Carlos Bolsonaro não figura entre os réus da ação de improbidade. A apuração sobre eventual participação do ex-parlamentar segue em um inquérito separado, ainda em andamento.
De acordo com o Ministério Público, o ex-chefe de gabinete Jorge Luiz Fernandes é o “centro operacional e principal beneficiário do esquema ilícito”. O inquérito civil afirma que “entre 2005 e 2021, ele recebeu transferências sistemáticas de diversos assessores parlamentares”, apontando que os repasses ocorreram durante diferentes legislaturas do então vereador.
A investigação também inclui Regina Célia Sobral Fernandes, esposa de Jorge Luiz e ex-assessora do gabinete. Conforme o MPRJ, ela teria auxiliado na arrecadação dos recursos, recebendo parte dos valores de outros assessores e posteriormente transferindo o dinheiro ao marido. Os investigadores identificaram 304 transferências feitas por Regina para Jorge Luiz, que somaram aproximadamente R$ 814 mil.
Outro caso citado na ação envolve a ex-assessora Andrea Cristina da Cruz Martins. Segundo o Ministério Público, apenas em 2018 ela realizou 12 transferências para Jorge Luiz Fernandes, totalizando cerca de R$ 112 mil. O órgão sustenta que a quantia corresponde a aproximadamente 70% dos salários recebidos por ela naquele período.
Na ação, o Ministério Público afirma que o grupo atuava com o objetivo de “perpetuação de um esquema de apropriação sistemática de verbas públicas por meio de repasses injustificados” entre os integrantes do gabinete.
Além do ressarcimento de R$ 1,9 milhão, o MPRJ requer que os acusados sejam condenados às sanções previstas na Lei de Improbidade Administrativa, incluindo suspensão dos direitos políticos, pagamento de multa civil e proibição de contratar com o poder público ou exercer função pública, conforme decisão da Justiça.

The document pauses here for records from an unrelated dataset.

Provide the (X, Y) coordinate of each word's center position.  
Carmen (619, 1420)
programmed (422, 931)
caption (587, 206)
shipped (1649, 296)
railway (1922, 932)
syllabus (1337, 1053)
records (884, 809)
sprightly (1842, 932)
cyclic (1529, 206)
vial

Na esfera criminal, Jorge Luiz Fernandes e os outros seis ex-assessores já se tornaram réus pelos crimes de organização criminosa e peculato. O processo também tramita sob sigilo na Justiça do Rio de Janeiro.
A investigação sobre Carlos Bolsonaro continua em procedimento próprio. Inicialmente, o Ministério Público havia concluído que não havia elementos suficientes para vinculá-lo ao suposto esquema, por não ter identificado repasses financeiros ao então vereador. Posteriormente, a Procuradoria-Geral de Justiça determinou a reabertura da apuração ao apontar possíveis omissões na investigação anterior.